Opinion
Criminal Case No. 13-cr-113-JMH
11-19-2013
UNITED STATES OF AMERICA, Plaintiff, v. TIMOTHY LANGFELS, Defendants.
MEMORANDUM OPINION & ORDER
The Court has considered the Motion to Suppress and Dismiss, as well as the Memorandum in Support thereof [DE 15], filed by Defendant Langfels and the Response [DE 28] filed by the United States of America. The Court has also heard the evidence presented during the hearing on this motion on November 18, 2013. At the hearing, the Court announced its decision and ordered that, in light of the relevant law and the evidence presented, Defendant's Motion to Suppress and to Dismiss was denied. This Memorandum Opinion is intended to memorialize the reasoning underlying that decision.
I.
Detectives Darren Allen and Edwin "Bubba" Botkin received information from another law enforcement officer that Defendant Langfels might be operating a marijuana grow operation at a residence located at 1418 Clintonville Road in Bourbon County, Kentucky. Naturally curious about the information that they had received, the detectives drove to 1418 Clintonville Road in an effort to engage Langfels in a conversation about his activities. At the time of their first visit, they saw no vehicles on the property and, assuming no one was home, left without approaching the house. When the detectives visited the house a second time, on January 10, 2013, they saw a truck parked in the gravel driveway of the residence.
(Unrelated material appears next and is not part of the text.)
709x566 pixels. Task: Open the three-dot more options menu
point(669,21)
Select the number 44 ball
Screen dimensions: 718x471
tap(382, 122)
Believing that Langfels would be at home, they approached the house by driving down the driveway, which was in a horseshoe or half-circle shape that looped around the house. As they approached, they noted that the door at the front of the house appeared unused, so they continued down the driveway to the door in the back of the house. When they approached that door and stood in front of it to knock, the officers smelled the distinctive aroma of green-growing marijuana. They also heard a dog barking on the other side of the door. After knocking at the door and receiving no response by a human resident of the house, they decided to seek a warrant to search the house because of the odor of marijuana.
They eventually circled the house in an effort to reach the home's occupants by knocking on the door at the front of the house. During that time, they observed that there was a great deal of electricity usage being registered by the meter at the house and that there was condensation on the windows. They again smelled the odor of green-growing marijuana when they approached the front door. No one answered that door when they knocked.
II.
"[T]he Fourth Amendment has drawn a firm line at the entrance to the house. Absent exigent circumstances, that threshold may not reasonably be crossed without a warrant." Payton v. New York, 445 U.S. 573, 590 (1980). The law has, however, long permitted officers to engage in consensual encounters with suspects without violating the Fourth Amendment. United States v. Thomas, 430 F.3d 274, 277 (6th Cir. 2005) (citing Bennett v. City of Eastpointe, 410 F.3d 810, 821 (6th Cir. 2005); United States v. Hudson, 405 F.3d 425, 439 n. 10 (6th Cir. 2005); United States v. Waldon, 206 F.3d 597, 602 (6th Cir. 2000)). These consensual encounters are no less permissible simply because they take place at the entrance of a citizen's home, and the Court of Appeals for the Sixth Circuit has recognized "'knock and talk' consensual encounters as a legitimate investigative technique at the home of a suspect or an individual with information about an investigation." Id. (citations omitted). On at least one occasion, the approach to a back door for a knock and talk, when it serves as a primary entrance to a home, has been approved in the context of a Fourth Amendment challenge. See Thomas, 430 F.3d at 276 and 281 (holding that Fourth Amendment was not violated where officers approached back door, which was primary entrance to home, and engaged in knock-and-talk where officers' conduct did not rise to the level of a constructive entry). It is well-established that, under the right circumstances, "the officers' decision to proceed around the house to seek out a back door [is] within the scope of the knock and talk investigative technique. . . . recognized in this circuit." Hardesty v. Hamburg Twp. , 461 F.3d 646, 654 (6th Cir. 2006).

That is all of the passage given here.